I've joined organizations (the LA Stage Alliance is one) where I've seen that my combination of vision, expertise, and leadership skills would be a bundle that is lacking - but I've stepped away from others (such as college sports teams and musical ensembles) where I could not add real value.
8 - For projects important to me and others, I desire to continually grow in all areas and to have my values and ideals made manifest in the world and writ large.
In the music industry, I've seen how major record labels will shoot for the moon, since they need to sign 20 rock bands to have one hit. (On the other hand, I've spent hundreds of hours on some passion projects, such as a documentary film about Turkish oil wrestling, where I knew it wouldn't 10x anyone's life, but felt that it would be a unique and interesting contribution to the vast canon of, well, Turkish oil wresting films.)
8 - I love doing research, whether it's for a new career or for my own enjoyment. I attribute this to making me a more creative, well-rounded person, and to enabling me to better express myself and make better discriminations among what I perceive in the environment.
In college, I often crashed classes outside of my major just to attend talks on other interesting subjects. In so doing, I happened upon a class in philosophy of mind - which led to me meeting and collaborating on artistic works with philosophers, to a passion which continues to this day, and to this very career in web3.
9 - I often look at a problem and posit the opposite not just to play "devil's advocate" but to challenge assumptions, searching for ways of removing blockers, improving processes, and creating products.
When Apple launched the iBookstore, I was told that it was impossible for us at my company to develop the functionality to be on there at launch. I challenged this assumption and found ways to create an uploader and front end and on the side of our systems, to "mechanical Turk" the project in order to be on time for Apple's big launch.

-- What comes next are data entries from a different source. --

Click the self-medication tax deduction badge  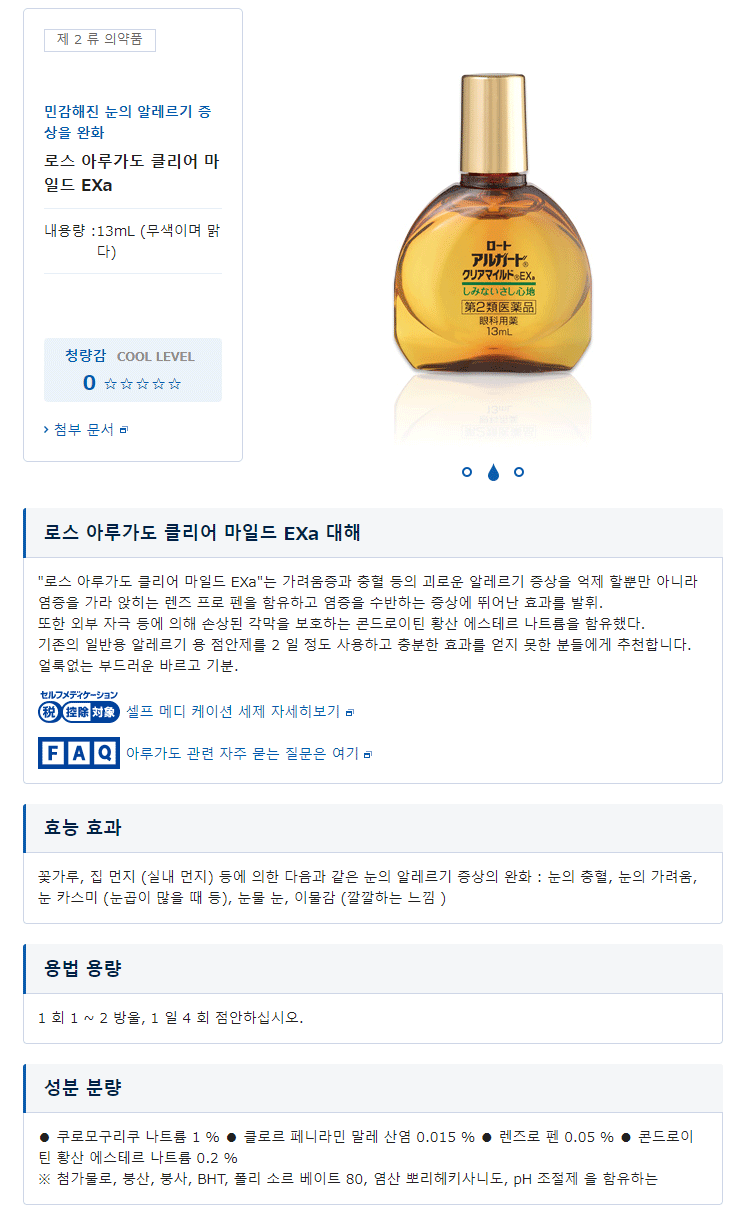pyautogui.click(x=79, y=706)
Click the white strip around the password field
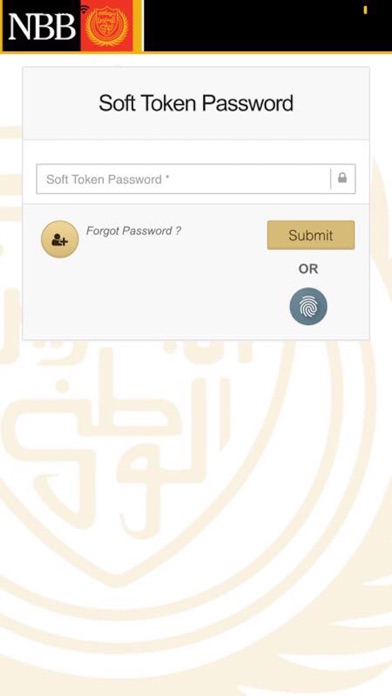The width and height of the screenshot is (392, 696). [x=196, y=152]
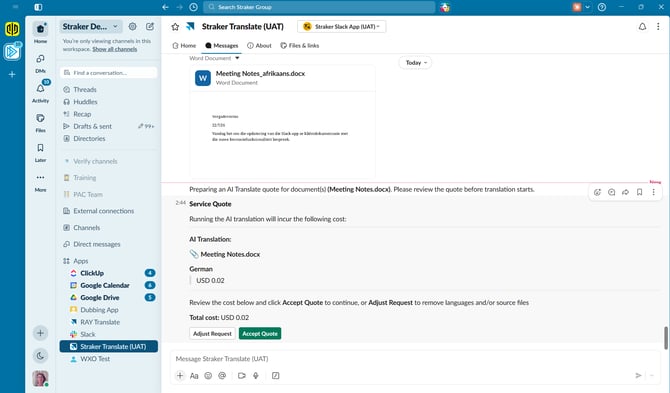
Task: Open the Today date dropdown
Action: point(416,63)
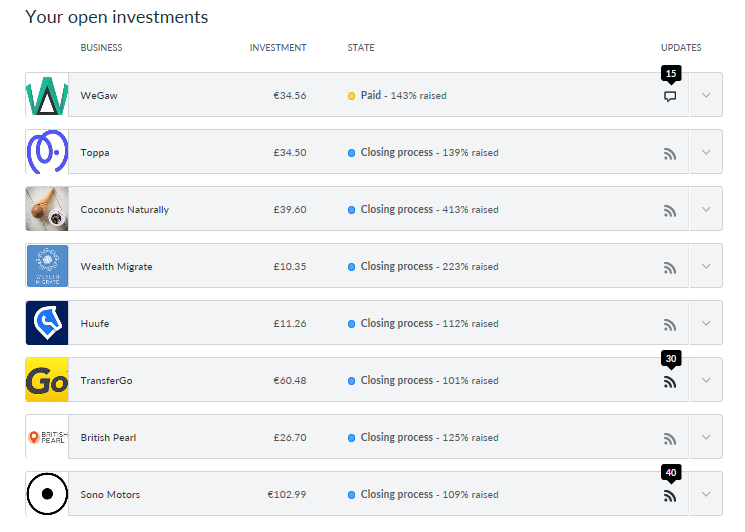Click the British Pearl updates feed icon
Viewport: 745px width, 532px height.
tap(670, 439)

9 - I don't take pride merely in pure work for work's sake - but in accomplishing important work, whether on my own back or by inspiring or strategizing or leading a team. I've taken this mentality into every endeavor and consider it a core strength.
I joined a music distribution company in a challenging situation (recession plus declining global sales of physical media) and a hostile competitive environment with a commodified music distribution space. I was able to pivot the company away from physical media and create new products to enable the company back to rapid growth so we could continue to help artists in the the streaming era.
7 - I have been quite productive, but I've been quite active as well; I'll often lie to myself that moving a mountain is easy, to inspire myself to start moving it. If I could always get better alignment with teammates on objectives, I could get more resources and then I would feel that the ratio were even higher.
When I performed at the Edinburgh Fringe Festival, many people thought it was crazy to do 21 shows in 14 days and absurd amounts of street promotion at what would be not only my first-ever solo performance, but my first Fringe. While it was turned into a critical and audience success, I worked far too hard to make it happen, and reflect that perhaps I would have still been happy accomplishing something only slightly less ambitious if I had put in much less effort more strategically.
7 - I thrive in chaos - whether it's facing the constant slings and arrows of running a company, or being in the three-ring circus of running a music festival. But my preference is not just to be the calm in the eye in the storm, but perhaps to make the storm less stormy.
When I started working at Baskin Robbins Ice Cream as a teenager, I was known as the "Master of Disaster" for my initial habit of dropping ice cream everywhere. But after a summer of scooping, I learned not only to control my body, but also how to manage multiple simultaneous tasks - orders! shakes! cones! custom cakes! - whenever I found myself working alone in the store on a sweltery summer night.